Kabar Nagari, Padang – Istilah “Islam Nusantara” yang saat ini diapung-apungkan oleh Pemerintah Republik Indonesia, ternyata mendapatkan penolakan keras dari Majelis Ulama Indonesia (MUI) Sumatera Barat (Sumbar). Penolakan inipun sudah disepakati oleh MUI di Kabupaten Kota di Sumbar.
Penolakan ini dilakukan dengan alasa, untuk tidak membiarkan umat menjadi bingung dengan pernyataan orang-orang yang mengusung “Islam Nusantara” tersebut sesuai selerasa. Karena, mereka sama saja menuding Islam Arab sebagai Islam Radikal, Islam penjajah dan lainnya, berarti mengabaikan tugas keulamaan dalam menjaga kesatuan umat.
Ketua MUI Sumatera Barat, Gusrizal Gazahar mengatakan, suatu istilah yang dilahirkan oleh sebagian umat, kemudian disebarkan dengan kekuasaan dari meletakkan tugu sampai mengarahkan berbagai institusi.
“Itu jauh sekali dari “taswiyyatul manhaj” bahkan, mengabaikan bagian umat Islam lain yang belum tentu bisa menerima konsep yang diusung tersebut,” tulis Gusrizal Gazahar di halaman facebooknya yang diunggah, Kamis 26 Juli 2018 Kemarin.
Dalam tulisan itu ia menjelaskan, ketika kaum sekuler, liberal dan pluralis menjadikan Islam Nusantara sebagai payung tumpangan mereka, itu bukan lagi perkara furu’ yang bisa didiamkan begitu saja.
“Ketika sikap diambil oleh ulama Sumbar, kami bukan hanya membaca dan mendengar paparan konsep, sehingga dengan enteng dikatakan salah persepsi,” tegasnya.

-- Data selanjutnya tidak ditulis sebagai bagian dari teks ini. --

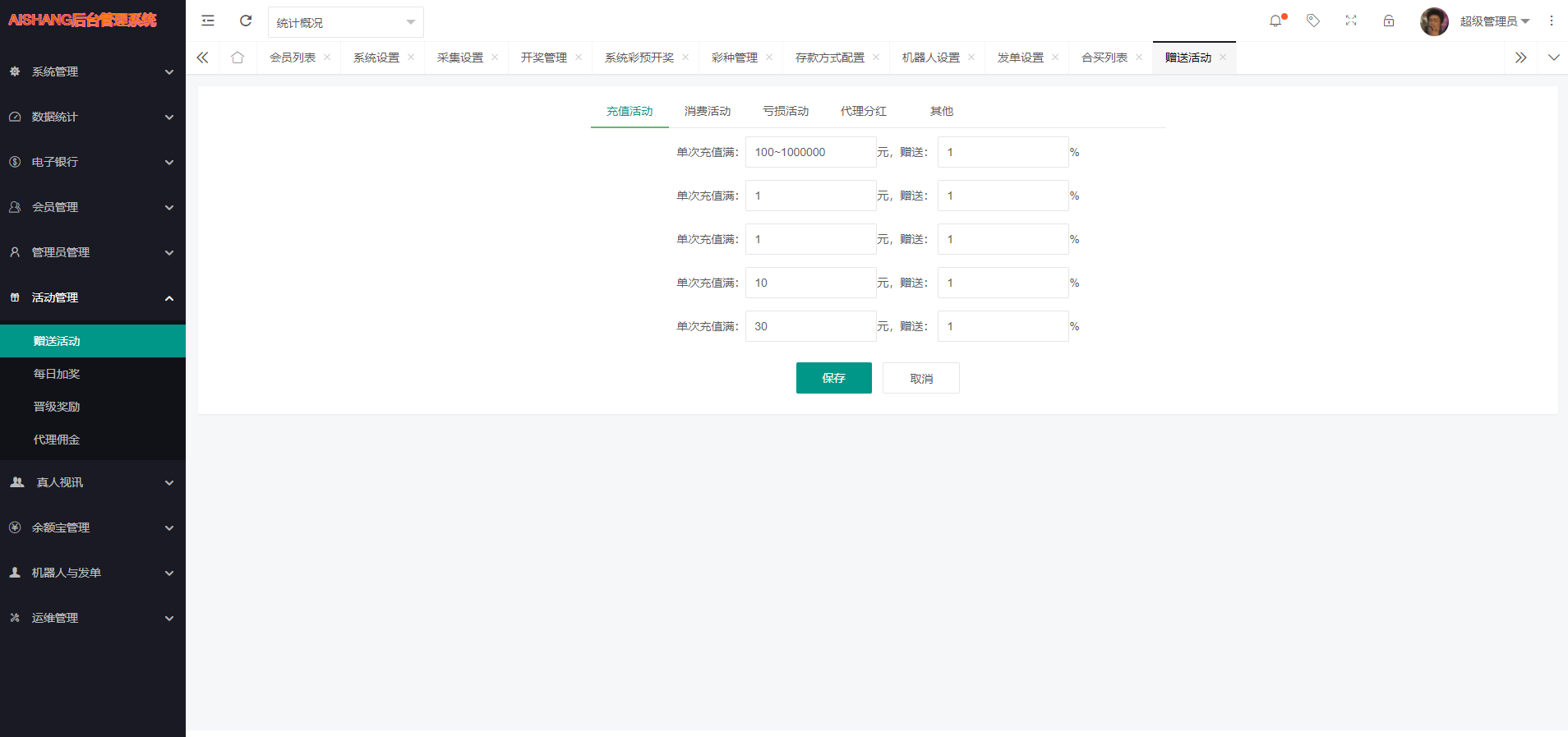Click the lock screen icon
The width and height of the screenshot is (1568, 737).
pos(1389,21)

“Kami melihat perkataan, perbuatan dan sikap yang dilakukan di bawah konsep itu jauh melenceng. Maka kami memadukan antara pemahaman konsep dengan aplikasi di lapangan, itu lah langkah berpendapat dalam kasus aktual. Kalau tidak demikian, berarti kita membohongi diri sendiri,” ulasnya dalam tulisan.

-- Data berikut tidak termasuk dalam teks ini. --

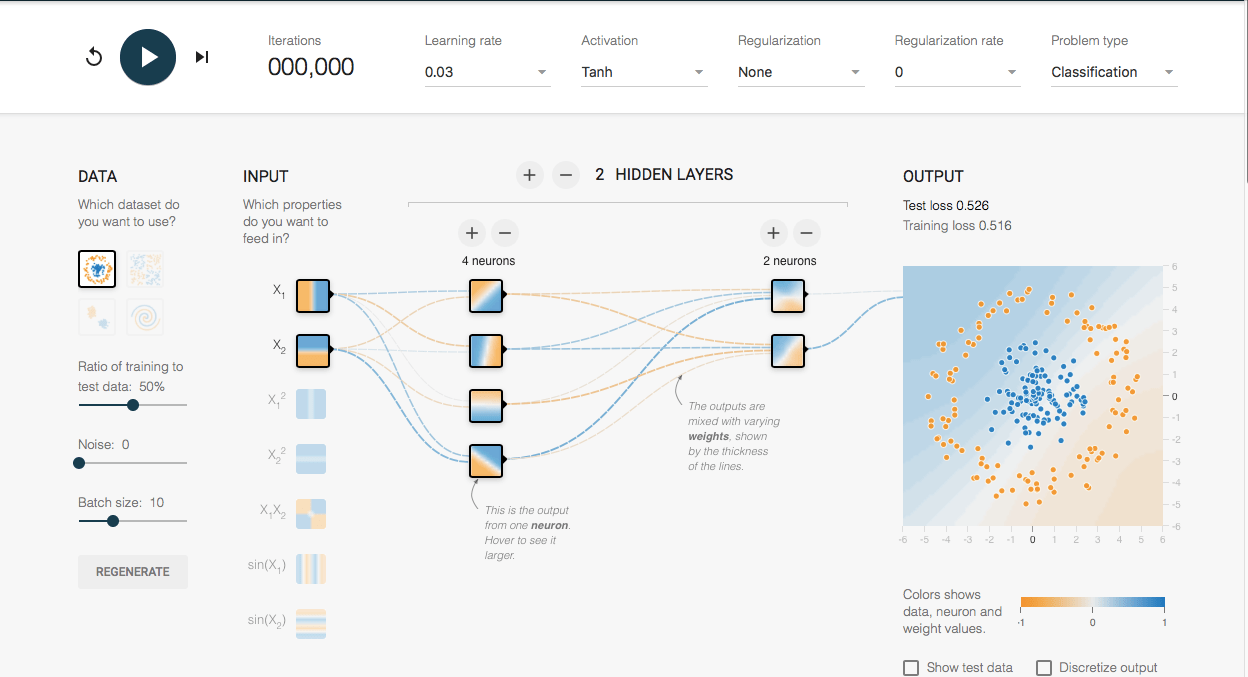Open the Problem type dropdown
The image size is (1248, 677).
tap(1113, 72)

MUI Sumbar sudah melahirkan sikap dan siap mengajak semua kembali kepada nama agama yaitu Islam tanpa embel-embel apapun.
“Mudah-mudahan tidak dilupakan bahwa telah dua kali saya juga mengkritik istilah “Islam Wasathiy” di hadapan pengurus lembaga keulamaan di Lombok dan di Bogor,” jelasnya.
Satu mumayyizat (keistimewaan) tidak bisa dilabelkan kepada Islam karena akan memunculkan pemahaman yang rancu di tengah umat. Seluruh mumayyizaat harus difahami secara utuh dan tidak bisa berdiri sendiri.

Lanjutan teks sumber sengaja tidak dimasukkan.